Thursday, 4 August 2016
Religion and Cultural Memory (tr. Rodney Livingstone),
Jan Assmann, Stanford University Press, 2006, page 80
Finishing his essay "Five Stages on the Road to the Canon", Jan Assmann hints that there may be a sixth step in the process.
I am referring to the desire for permanence, the longing for eternity amid ephemeral phenomena ans the transitory world. The canon creates an enduring space beyond time and history, a space from which history has been eliminated.

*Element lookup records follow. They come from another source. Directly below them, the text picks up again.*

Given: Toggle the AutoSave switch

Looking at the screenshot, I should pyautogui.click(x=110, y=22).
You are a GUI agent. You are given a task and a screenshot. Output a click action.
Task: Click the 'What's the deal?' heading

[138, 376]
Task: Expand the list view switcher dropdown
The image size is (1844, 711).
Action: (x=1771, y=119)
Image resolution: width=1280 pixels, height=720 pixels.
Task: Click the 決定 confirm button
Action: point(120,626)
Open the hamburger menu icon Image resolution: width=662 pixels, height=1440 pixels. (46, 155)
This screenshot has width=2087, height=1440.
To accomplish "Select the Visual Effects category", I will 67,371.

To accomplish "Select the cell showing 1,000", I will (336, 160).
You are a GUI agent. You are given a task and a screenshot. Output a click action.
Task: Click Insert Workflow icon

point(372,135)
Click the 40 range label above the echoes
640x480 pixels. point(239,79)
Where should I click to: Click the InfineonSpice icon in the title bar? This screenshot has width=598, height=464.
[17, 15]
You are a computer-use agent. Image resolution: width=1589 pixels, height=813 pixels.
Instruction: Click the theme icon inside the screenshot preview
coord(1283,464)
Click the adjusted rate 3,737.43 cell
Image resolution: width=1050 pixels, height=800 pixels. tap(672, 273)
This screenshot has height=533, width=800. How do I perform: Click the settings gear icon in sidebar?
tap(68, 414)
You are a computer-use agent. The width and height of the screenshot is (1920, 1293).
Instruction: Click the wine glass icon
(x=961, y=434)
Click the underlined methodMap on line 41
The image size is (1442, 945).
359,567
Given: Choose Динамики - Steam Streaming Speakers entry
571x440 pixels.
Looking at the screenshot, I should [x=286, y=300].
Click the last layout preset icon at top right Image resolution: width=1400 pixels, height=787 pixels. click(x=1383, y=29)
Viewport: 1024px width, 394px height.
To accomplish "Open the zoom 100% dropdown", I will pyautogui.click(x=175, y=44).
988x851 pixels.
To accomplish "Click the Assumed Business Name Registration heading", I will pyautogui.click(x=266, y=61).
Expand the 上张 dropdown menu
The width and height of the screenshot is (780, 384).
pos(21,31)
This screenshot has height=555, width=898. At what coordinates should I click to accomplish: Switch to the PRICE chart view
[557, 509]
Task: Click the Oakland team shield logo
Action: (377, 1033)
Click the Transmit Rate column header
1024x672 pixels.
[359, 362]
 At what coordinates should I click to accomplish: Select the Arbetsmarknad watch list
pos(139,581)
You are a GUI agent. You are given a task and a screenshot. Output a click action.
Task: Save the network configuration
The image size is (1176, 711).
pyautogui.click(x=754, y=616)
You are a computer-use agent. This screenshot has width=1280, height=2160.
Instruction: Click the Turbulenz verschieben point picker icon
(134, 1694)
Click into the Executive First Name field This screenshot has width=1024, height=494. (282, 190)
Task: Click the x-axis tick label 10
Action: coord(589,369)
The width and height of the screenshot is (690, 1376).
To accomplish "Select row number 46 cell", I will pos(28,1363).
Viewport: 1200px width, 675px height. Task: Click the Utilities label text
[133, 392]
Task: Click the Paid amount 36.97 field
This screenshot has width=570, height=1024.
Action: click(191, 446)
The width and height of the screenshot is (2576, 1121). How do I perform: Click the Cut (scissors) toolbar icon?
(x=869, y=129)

Most people long for that permanence, for stability and endurance. The Sages of the Talmud tell a story that illustrates this (b. Menachot 29b):
Rabbi Judah said in the name of Rabbi, When Moses ascended on high he found the Holy One, blessed be He, engaged in affixing coronets (tagin, crowns) to the letters (of the Torah) Said Moses, "Lord of the Universe, Who stays Your hand?" (Why are You doing this?) He answered, "There will arise a man, at the end of many generations, Akiba ben Joseph by name, who will expound upon each tittle heaps and heaps of laws". "Lord of the Universe", said Moses; "permit me to see him". He replied, "Turn around". Moses went and sat down behind eight rows (of people in the study hall) and listened to the discourses upon the law. Not being able to follow their arguments he was ill at ease, but when they came to a certain subject and the disciples said to the master "Whence do you know it?" and the latter replied "It is a law given unto Moses at Sinai" he was comforted.